The past weeks have been a bit rough for me. The lockdown has stifled my self-esteem quite severely, and it’s left me floating without motivation or imperative. I did, however, find the energy to attend the Arts Scholars forum on power and inequality in research.
I sit in a strange position in terms of my race: I’m mixed race, but white parents raised me. Sitting in the Zoom call alone in my physical isolation made me realise just how emotionally and socially isolated I am because of my upbringing. I’ve never felt comfortable in POC spaces because they are so often hyper-critical of the white majority. Intellectually, I know this criticism is vital as we continue trying to heal the immense damage caused by racism both in New Zealand and around the world.

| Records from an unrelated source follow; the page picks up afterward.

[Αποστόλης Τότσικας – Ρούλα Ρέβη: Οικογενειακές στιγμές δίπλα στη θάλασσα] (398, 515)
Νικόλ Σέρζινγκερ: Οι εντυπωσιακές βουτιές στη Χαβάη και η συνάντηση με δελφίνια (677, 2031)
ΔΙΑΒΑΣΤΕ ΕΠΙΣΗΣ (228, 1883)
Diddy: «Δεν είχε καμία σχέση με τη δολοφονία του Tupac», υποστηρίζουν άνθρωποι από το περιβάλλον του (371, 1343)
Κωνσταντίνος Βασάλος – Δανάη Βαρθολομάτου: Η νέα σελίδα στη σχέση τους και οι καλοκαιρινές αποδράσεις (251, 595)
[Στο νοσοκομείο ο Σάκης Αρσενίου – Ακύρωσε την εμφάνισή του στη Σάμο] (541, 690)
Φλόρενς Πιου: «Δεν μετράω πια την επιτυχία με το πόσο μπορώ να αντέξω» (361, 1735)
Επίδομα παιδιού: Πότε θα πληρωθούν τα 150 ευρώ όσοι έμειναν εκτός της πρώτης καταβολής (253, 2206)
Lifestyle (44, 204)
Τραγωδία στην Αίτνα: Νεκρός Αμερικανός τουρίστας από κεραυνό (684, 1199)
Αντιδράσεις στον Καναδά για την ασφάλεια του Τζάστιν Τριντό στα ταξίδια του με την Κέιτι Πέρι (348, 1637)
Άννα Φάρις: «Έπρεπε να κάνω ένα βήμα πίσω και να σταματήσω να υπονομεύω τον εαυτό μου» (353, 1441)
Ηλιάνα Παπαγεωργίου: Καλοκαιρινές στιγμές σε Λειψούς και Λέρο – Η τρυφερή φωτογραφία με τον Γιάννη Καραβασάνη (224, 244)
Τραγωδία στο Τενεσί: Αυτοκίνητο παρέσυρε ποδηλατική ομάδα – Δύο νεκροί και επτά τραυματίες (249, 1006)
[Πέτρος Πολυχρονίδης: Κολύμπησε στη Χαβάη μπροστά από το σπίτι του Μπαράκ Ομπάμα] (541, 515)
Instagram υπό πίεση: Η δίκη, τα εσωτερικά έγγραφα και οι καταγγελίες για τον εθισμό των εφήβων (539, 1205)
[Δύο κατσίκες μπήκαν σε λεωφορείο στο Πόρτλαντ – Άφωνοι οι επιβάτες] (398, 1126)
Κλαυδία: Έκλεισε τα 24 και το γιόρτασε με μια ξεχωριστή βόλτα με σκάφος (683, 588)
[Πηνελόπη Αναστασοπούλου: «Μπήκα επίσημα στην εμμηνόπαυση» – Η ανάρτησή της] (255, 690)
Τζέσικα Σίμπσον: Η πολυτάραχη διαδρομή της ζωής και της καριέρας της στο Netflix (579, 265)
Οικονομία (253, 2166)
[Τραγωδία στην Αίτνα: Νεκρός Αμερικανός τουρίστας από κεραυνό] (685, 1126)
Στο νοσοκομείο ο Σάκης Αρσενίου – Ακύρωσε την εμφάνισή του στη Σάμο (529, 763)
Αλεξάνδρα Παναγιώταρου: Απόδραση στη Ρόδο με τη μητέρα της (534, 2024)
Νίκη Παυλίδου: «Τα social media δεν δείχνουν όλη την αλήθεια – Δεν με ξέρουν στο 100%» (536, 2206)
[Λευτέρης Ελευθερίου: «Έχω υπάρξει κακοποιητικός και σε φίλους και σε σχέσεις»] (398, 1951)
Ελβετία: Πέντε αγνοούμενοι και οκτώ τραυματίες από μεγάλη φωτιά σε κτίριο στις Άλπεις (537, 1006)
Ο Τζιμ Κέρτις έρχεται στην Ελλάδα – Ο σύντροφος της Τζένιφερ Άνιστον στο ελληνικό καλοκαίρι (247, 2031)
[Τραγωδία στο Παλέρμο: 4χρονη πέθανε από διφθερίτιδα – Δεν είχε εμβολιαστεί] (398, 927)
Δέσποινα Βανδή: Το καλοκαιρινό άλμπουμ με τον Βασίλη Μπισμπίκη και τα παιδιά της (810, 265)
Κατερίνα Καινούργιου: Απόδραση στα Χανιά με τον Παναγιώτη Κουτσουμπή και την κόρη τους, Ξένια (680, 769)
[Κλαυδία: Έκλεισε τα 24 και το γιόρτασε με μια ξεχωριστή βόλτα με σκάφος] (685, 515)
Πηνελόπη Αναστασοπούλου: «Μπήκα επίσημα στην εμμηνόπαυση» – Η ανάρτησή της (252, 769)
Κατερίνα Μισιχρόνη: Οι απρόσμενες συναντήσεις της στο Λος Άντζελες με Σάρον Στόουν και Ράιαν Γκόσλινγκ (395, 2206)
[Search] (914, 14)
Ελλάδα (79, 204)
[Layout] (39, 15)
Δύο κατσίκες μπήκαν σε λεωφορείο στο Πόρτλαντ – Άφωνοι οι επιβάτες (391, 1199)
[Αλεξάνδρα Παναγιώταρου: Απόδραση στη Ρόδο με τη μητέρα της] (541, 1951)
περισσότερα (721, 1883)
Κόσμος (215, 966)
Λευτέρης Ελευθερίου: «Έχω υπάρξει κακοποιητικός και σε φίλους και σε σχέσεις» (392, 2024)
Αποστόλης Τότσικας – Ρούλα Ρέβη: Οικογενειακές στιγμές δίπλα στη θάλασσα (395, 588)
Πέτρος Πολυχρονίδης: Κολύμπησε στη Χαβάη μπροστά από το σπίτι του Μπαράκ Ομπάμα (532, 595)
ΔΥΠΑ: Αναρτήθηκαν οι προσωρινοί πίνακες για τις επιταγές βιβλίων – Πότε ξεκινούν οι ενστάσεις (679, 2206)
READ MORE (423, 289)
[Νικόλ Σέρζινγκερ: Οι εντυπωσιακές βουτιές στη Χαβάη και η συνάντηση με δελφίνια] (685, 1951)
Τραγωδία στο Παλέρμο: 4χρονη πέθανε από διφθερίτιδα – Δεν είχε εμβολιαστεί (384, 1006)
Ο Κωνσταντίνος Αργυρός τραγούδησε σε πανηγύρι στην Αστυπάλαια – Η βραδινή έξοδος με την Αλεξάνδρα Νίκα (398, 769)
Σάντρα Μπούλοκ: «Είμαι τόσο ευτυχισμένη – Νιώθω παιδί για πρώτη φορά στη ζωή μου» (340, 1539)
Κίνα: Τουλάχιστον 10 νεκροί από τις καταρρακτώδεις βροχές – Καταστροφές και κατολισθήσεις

But emotionally, I’m not so sure. When engaged in discussions about race, I can’t help but feel targetted. I leave these conversations feeling lesser, like some fake with no purpose; a product of colonisation lower than the ‘pure’ non-mixed descendants of my black ancestors. Of course, this is never the intention of people speaking on the issues of minorities. But my emotional brain always comes away feeling like I’m a part of the problem for merely thinking that surely some white people aren’t the colonising pieces of trash that they’re made out to be. Of course, the ego can temper this emotional reaction, and it often does, it’s foolish to take offence when these speakers are just trying to set right the injustices of the past.
And so I am left to continue floating in this strange pool of blurred lines and hazy identities. Throughout all of the discussions I’ve had with myself about my race, one question has remained: if majorities can’t write stories about minorities without whitewashing their subjects, and I’m a brown gay gender-undiscovered person raised by white straight cis people, what does that make me?